Following Brexit, the transition to an independent agricultural policy has pushed farming up the political agenda.
In the debate, "a false choice" between food security and protecting the environment is sometimes presented, says Jonathan Roberts, director of external affairs at the Country Land and Business Association (CLA).
To keep farmers on board with its reforms, the government has to manage the process carefully and stimulate economic growth in the countryside, Mr Roberts says.
He says that for too long, the government's policies "have been geared towards treating the countryside as a museum" and now rural communities "are in a mood to say: I'm not going to vote in the way I always have".
That mood has struck Ms Small, Ms Longthrop and Mr Craig, who have all turned their backs on the Tories, for now.

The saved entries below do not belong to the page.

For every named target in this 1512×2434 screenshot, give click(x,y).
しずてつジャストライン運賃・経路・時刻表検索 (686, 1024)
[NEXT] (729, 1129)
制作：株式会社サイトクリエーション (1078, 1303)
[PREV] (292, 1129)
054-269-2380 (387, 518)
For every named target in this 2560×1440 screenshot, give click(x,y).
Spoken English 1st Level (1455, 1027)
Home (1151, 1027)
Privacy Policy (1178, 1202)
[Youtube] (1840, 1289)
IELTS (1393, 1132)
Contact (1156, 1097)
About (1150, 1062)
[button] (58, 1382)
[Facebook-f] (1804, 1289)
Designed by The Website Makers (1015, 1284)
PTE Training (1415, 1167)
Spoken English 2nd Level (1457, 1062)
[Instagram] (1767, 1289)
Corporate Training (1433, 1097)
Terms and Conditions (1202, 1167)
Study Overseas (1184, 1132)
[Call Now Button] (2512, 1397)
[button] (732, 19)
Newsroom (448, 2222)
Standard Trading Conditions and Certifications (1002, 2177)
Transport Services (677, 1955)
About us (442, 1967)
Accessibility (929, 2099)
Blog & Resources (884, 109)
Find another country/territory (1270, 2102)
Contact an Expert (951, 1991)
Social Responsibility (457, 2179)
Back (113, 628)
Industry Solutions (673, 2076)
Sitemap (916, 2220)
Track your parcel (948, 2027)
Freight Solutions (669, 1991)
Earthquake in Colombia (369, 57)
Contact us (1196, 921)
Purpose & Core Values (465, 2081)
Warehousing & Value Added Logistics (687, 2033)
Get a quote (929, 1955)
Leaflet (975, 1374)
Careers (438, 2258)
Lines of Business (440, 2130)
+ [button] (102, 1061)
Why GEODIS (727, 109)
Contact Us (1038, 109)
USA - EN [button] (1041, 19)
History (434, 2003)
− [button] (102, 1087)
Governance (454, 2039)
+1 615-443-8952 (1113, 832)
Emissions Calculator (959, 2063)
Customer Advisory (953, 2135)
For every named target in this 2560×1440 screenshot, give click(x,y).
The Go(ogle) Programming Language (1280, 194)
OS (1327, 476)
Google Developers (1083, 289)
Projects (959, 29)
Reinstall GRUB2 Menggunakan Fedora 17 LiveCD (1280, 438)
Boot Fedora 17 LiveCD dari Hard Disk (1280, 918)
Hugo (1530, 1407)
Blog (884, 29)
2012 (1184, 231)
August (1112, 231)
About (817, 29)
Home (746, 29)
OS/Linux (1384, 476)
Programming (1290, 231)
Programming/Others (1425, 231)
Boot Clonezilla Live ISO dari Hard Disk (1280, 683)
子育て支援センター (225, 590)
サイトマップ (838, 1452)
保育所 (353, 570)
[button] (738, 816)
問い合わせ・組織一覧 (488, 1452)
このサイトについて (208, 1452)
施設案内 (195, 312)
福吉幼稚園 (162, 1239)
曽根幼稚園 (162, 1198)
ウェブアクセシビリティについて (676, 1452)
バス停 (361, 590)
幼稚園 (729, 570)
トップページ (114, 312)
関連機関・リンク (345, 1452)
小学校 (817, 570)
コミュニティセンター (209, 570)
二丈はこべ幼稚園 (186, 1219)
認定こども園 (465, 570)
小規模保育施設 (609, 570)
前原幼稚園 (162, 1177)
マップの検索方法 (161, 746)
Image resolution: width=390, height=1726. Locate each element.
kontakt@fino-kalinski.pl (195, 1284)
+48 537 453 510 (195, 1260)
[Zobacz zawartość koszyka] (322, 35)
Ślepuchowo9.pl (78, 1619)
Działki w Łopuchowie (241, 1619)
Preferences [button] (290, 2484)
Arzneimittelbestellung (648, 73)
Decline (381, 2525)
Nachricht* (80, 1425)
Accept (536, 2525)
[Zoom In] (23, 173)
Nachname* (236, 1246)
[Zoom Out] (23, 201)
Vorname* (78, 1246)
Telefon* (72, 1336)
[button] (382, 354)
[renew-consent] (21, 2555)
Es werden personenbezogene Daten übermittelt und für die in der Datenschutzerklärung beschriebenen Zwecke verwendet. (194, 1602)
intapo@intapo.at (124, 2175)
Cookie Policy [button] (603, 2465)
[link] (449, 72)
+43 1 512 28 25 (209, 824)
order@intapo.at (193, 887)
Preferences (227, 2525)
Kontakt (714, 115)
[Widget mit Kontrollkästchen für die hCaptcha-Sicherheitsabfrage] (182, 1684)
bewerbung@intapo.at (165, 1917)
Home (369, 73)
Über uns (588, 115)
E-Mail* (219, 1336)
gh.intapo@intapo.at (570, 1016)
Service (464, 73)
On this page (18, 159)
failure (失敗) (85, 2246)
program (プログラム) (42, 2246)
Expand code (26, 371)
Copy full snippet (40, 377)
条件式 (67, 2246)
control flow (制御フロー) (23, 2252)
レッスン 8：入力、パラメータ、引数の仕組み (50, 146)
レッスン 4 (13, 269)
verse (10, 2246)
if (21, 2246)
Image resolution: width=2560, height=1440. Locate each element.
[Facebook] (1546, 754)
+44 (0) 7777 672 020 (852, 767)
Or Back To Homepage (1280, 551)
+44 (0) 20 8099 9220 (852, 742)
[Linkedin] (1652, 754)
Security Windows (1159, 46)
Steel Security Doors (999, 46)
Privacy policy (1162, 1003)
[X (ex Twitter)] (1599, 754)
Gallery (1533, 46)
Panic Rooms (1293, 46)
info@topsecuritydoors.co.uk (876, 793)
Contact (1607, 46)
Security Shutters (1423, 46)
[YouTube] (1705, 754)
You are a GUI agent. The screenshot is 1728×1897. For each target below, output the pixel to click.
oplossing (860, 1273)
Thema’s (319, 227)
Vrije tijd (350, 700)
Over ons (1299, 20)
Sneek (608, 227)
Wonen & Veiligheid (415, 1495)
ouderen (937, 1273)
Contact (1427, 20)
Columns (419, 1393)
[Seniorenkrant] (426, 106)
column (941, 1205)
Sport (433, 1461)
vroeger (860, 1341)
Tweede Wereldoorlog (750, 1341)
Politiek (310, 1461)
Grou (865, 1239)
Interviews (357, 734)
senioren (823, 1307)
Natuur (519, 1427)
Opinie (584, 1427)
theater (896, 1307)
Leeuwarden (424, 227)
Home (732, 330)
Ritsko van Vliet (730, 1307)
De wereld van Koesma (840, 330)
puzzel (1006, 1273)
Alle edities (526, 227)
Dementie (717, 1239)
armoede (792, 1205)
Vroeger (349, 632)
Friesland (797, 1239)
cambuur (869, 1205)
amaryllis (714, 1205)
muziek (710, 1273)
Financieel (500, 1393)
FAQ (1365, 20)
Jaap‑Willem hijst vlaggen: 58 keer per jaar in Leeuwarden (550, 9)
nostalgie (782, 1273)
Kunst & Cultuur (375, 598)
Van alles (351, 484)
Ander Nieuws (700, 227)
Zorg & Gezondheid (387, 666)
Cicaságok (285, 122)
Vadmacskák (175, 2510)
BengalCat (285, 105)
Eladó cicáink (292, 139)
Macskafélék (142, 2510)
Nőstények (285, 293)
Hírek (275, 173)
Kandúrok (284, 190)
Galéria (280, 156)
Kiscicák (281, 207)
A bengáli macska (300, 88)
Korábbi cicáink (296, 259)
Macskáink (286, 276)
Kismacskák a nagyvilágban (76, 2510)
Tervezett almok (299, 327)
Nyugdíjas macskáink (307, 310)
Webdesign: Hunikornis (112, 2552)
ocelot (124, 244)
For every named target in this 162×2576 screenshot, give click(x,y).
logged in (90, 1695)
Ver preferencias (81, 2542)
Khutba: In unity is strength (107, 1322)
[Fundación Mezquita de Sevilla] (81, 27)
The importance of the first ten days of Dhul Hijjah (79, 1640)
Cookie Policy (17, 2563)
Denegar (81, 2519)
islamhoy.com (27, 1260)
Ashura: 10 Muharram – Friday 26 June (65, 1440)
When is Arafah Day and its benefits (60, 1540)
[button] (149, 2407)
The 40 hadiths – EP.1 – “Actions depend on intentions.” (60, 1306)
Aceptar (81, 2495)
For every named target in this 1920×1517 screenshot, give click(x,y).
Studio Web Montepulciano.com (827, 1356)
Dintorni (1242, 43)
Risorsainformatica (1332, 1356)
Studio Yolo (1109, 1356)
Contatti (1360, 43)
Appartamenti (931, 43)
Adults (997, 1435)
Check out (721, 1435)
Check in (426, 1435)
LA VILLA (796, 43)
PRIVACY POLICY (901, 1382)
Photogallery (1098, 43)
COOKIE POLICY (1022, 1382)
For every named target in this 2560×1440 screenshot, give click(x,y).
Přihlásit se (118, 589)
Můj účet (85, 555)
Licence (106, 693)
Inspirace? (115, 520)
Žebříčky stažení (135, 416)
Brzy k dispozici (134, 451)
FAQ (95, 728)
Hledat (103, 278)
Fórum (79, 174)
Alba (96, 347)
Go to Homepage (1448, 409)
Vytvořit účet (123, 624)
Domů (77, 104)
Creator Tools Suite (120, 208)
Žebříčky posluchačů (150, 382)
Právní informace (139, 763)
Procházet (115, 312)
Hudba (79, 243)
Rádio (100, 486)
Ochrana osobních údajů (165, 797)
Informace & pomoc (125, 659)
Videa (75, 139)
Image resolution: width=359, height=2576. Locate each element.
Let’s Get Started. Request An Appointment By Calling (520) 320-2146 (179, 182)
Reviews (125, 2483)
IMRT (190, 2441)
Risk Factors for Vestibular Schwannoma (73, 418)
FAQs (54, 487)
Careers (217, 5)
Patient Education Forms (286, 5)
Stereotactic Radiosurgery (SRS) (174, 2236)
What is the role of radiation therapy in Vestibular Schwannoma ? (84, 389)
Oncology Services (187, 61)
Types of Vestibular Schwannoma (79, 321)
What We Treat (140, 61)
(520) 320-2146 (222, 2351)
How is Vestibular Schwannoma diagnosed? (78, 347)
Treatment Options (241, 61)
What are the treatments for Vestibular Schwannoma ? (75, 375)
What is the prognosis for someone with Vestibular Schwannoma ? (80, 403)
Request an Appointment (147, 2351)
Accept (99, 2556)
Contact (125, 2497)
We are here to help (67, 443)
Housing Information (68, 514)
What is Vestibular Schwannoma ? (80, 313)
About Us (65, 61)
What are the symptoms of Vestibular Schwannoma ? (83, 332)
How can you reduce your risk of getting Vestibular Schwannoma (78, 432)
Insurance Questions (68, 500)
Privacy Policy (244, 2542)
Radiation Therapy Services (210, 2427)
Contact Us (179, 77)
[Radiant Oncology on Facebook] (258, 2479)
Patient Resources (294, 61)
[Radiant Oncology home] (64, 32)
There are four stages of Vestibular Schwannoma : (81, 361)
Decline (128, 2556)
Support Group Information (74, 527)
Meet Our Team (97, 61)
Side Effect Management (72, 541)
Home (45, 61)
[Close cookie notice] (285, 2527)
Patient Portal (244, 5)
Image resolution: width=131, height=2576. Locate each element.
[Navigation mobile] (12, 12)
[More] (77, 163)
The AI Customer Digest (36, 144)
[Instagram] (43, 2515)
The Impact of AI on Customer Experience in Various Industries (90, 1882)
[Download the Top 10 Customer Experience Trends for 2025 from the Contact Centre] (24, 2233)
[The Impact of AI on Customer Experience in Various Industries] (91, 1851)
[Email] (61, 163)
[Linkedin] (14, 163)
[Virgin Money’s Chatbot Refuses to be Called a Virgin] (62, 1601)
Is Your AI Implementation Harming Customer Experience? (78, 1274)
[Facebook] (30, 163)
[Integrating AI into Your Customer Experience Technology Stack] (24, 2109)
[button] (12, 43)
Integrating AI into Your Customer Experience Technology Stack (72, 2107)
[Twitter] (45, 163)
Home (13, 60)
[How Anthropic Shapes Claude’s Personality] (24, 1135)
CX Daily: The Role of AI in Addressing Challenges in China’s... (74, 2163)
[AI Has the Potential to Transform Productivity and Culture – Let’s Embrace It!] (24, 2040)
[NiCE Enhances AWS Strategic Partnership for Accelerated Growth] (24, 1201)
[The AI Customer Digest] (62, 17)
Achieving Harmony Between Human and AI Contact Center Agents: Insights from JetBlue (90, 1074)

As the next general election looms, what would it take for them to vote Conservative again?
The Tories need to present a "coherent plan around food, energy and environment" for farming, Mr Small says. For Mr Craig, the party needs to ditch Boris Johnson and "incentivise people into a future of farming".
Both have bold demands, whereas Ms Longthrop has a more modest request, similar in tone to the NFU president's demands.
"Talking to farmers would be a good start," she says. "I need them to listen."